No sé si mi vecino o algún investigador acucioso dispongan de una prueba. Pero la idea de que el reino donde se resuelven todas las fantasías pueda siquiera menguar en tamaño y alcances resulta perturbadora. Al fin y al cabo la representación de escenas sexuales explícitas o veladas nos ha acompañado desde que el primer hombre se descubrió solo en su caverna. A partir de ese momento hasta nuestros días la pornografía expresa sin pudores lo que la moral y la hipocresía les han negado a los mortales a lo largo del tiempo: la posibilidad de explorar el cuerpo hasta sus remotos confines, la transgresión del decálogo, la siempre latente oportunidad de escapar por la puerta bloqueada por los guardianes del orden, la promesa renovada de abandonarse a la corriente de los más puros instintos.
En su acepción más precisa, pornografía quiere decir “escrito sobre las putas”. De entrada resulta claro que este último vocablo es utilizado en el sentido de juicio moral, no en el de ejercicio de un trabajo. A la puta se la juzga por violar unos códigos y se la destierra al lugar de los apestados, aunque al mismo tiempo se la acepta como una necesidad para desfogar las energías sexuales reprimidas. Sin ellas, la jauría de machos alfa acabaría de enloquecer y destrozaría este planeta en cuestión de minutos: peor que la fisión nuclear.

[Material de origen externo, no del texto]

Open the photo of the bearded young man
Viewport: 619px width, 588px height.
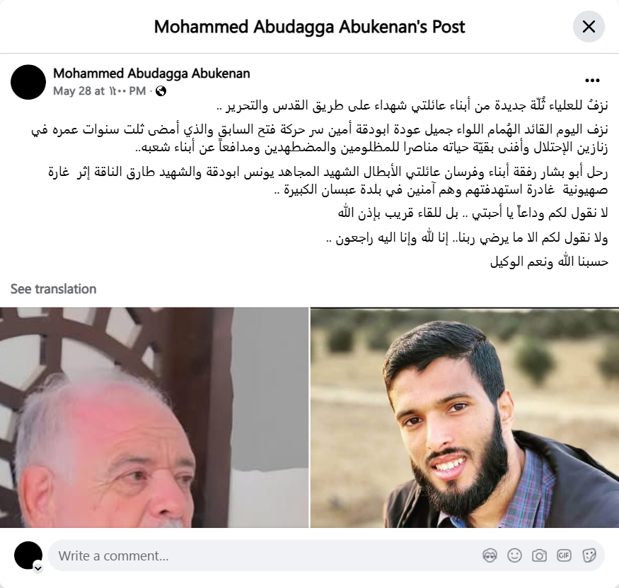(465, 417)
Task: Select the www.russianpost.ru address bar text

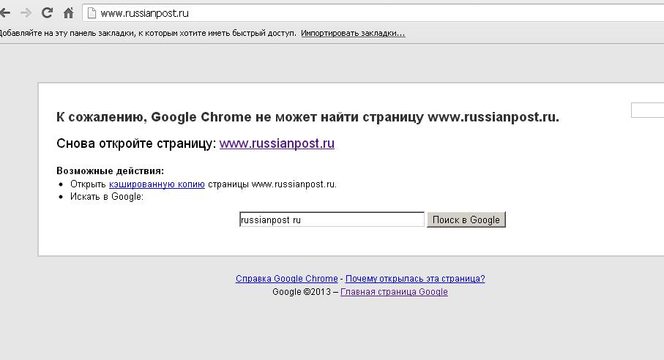Action: click(144, 14)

Desde sus inicios, la literatura ha rendido constante tributo a esa figura temida y asediada que encarna el sexo con su red de dichas y peligros. Los diálogos amenos entre dos cortesanas, escrito por Pietro Aretino, acaso resuman la esencia del dilema: en sus páginas se condensa el siempre anhelado encuentro entre lo sublime y lo procaz. Lo aéreo y lo rastrero. En suma, nos recuerdan que el bien y el mal son caras de un mismo asteroide. Como ustedes saben, el Aretino fue un esteta de la pornografía.
Cada vez más inquieto, proseguí mi búsqueda hasta que una nueva conversación con mi vecino me devolvió de golpe a la simplicidad de la respuesta: la publicidad, el cine, las revistas y los vídeos son los responsables de que nos hayamos hastiado de ver cuerpos desnudos. Tan sencillo como eso: la sobre exposición nos robó el misterio. La raíz del deseo anida en la escasez, no en el exceso, como bien lo saben los teóricos de la economía política. Si renovamos la vieja costumbre de andar vestidos a lo mejor la pornografía recupere parte de su antiguo prestigio.

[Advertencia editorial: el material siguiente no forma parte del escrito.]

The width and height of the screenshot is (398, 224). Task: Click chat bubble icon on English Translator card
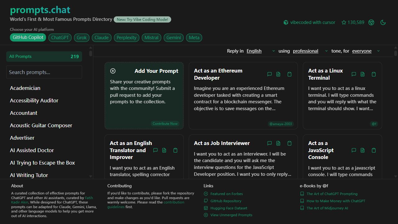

Devenido mercancía, el cuerpo perdió su condición de puente entre los anhelos humanos. Y el destino último de las mercancías, por costosas que sean, es el cesto de la basura. De modo que si queremos recobrar al menos una parte del milagro avistado al presentir la desnudez del otro, tendremos que hacer nuestro este mandato: ¡A ponerse la ropa!